Historische Bedeutung von Antikmarmor

Bereits im römischen und auch im osmanischen Reich wurde Antikmarmor sehr oft eingesetzt. Dafür stehen zahlreiche beeindruckende Bauten, wie große Tempelanlagen in Griechenland, Italien und der Türkei. Auch Palastanlagen mit großen Hallen wurden mit diesem Naturstein ausgestattet. Diese historische Bearbeitungstechnik wurde in den letzten Jahrzehnten wieder aufgegriffen.

Antikmarmor
  • Antikmarmor ist kein Gestein im normalen Sinne, sonder z.B. Platten aus Marmor, Travertin oder Kalksteine, dessen Oberfläche mit bestimmten Verarbeitungsarten auf antikes Aussehen gestimmt werden. Dabei werden Oberflächen und Kanten entsprechend so bearbeitet, damit diese rauher bzw. sogar aus- und abgeschlagen aussehen. Antikmarmor wird als Fliesen, als Mosaike und polygonale Fliesen angeboten.

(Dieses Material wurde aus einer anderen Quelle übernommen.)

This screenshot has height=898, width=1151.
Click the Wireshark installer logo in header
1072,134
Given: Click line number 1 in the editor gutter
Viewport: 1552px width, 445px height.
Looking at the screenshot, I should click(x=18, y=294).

  • In stärkeren Dicken lässt sich aus diesem Material praktisch alles fertigen: Treppen, Waschtischeplatten und sogar Küchenarbeitsplatten. Er kann ohne Probleme mit sehr vielen anderen Materiellen kombiniert werden – Holz, Cotto, Feinsteinzeug und natürlich Naturstein, somit kann man Antikmarmor in jeder Umgebung eingesetzt werden.

  • In Bädern z.B in Duschen als Bodenfläche eignet sich der Stein perfekt – ob als Mosaik, Bruchplatten oder sogar in größeren Formaten. Die Rutschhemmung ist durch die antike Oberfläche gewährleistet. Heutzutage werden viele Bordüren und auch Rosonen als Einlegebilder mit rückseitiger Netzverklebung angeboten. Antikmarmor ist ein Material, dass lebt und durch den Gebrach immer schöner wird.